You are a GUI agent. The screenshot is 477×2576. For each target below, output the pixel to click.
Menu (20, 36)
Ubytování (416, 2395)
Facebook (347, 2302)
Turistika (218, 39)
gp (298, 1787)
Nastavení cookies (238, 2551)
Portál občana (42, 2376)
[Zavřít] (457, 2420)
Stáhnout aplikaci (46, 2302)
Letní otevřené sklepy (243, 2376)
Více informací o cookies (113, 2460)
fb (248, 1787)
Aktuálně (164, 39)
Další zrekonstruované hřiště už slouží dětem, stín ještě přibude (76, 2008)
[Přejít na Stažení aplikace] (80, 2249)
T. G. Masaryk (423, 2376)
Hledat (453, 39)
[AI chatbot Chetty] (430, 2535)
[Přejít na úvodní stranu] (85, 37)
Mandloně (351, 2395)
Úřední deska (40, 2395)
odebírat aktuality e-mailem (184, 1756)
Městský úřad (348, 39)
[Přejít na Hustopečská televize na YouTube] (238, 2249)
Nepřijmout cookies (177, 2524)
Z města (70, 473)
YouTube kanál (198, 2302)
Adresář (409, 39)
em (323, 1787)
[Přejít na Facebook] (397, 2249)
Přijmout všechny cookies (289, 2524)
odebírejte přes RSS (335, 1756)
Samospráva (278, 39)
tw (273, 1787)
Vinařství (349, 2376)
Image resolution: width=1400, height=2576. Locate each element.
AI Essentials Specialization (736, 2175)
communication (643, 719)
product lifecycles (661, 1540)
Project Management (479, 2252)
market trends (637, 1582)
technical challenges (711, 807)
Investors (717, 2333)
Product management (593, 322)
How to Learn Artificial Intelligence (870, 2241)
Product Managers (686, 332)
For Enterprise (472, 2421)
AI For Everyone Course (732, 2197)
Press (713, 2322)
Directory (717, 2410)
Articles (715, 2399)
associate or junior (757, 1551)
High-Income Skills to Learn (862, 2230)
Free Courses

• Your task: Every record is to be written out verbatim.

• Answer for the task:
You are a GUI agent. The screenshot is 477×2576. For each target below, output the pixel to click.
Menu (20, 36)
Ubytování (416, 2395)
Facebook (347, 2302)
Turistika (218, 39)
gp (298, 1787)
Nastavení cookies (238, 2551)
Portál občana (42, 2376)
[Zavřít] (457, 2420)
Stáhnout aplikaci (46, 2302)
Letní otevřené sklepy (243, 2376)
Více informací o cookies (113, 2460)
fb (248, 1787)
Aktuálně (164, 39)
Další zrekonstruované hřiště už slouží dětem, stín ještě přibude (76, 2008)
[Přejít na Stažení aplikace] (80, 2249)
T. G. Masaryk (423, 2376)
Hledat (453, 39)
[AI chatbot Chetty] (430, 2535)
[Přejít na úvodní stranu] (85, 37)
Mandloně (351, 2395)
Úřední deska (40, 2395)
odebírat aktuality e-mailem (184, 1756)
Městský úřad (348, 39)
[Přejít na Hustopečská televize na YouTube] (238, 2249)
Nepřijmout cookies (177, 2524)
Z města (70, 473)
YouTube kanál (198, 2302)
Adresář (409, 39)
em (323, 1787)
[Přejít na Facebook] (397, 2249)
Přijmout všechny cookies (289, 2524)
odebírejte přes RSS (335, 1756)
Samospráva (278, 39)
tw (273, 1787)
Vinařství (349, 2376)
Image resolution: width=1400, height=2576. Locate each element.
AI Essentials Specialization (736, 2175)
communication (643, 719)
product lifecycles (661, 1540)
Project Management (479, 2252)
market trends (637, 1582)
technical challenges (711, 807)
Investors (717, 2333)
Product management (593, 322)
How to Learn Artificial Intelligence (870, 2241)
Product Managers (686, 332)
For Enterprise (472, 2421)
AI For Everyone Course (732, 2197)
Press (713, 2322)
Directory (717, 2410)
Articles (715, 2399)
associate or junior (757, 1551)
High-Income Skills to Learn (862, 2230)
Free Courses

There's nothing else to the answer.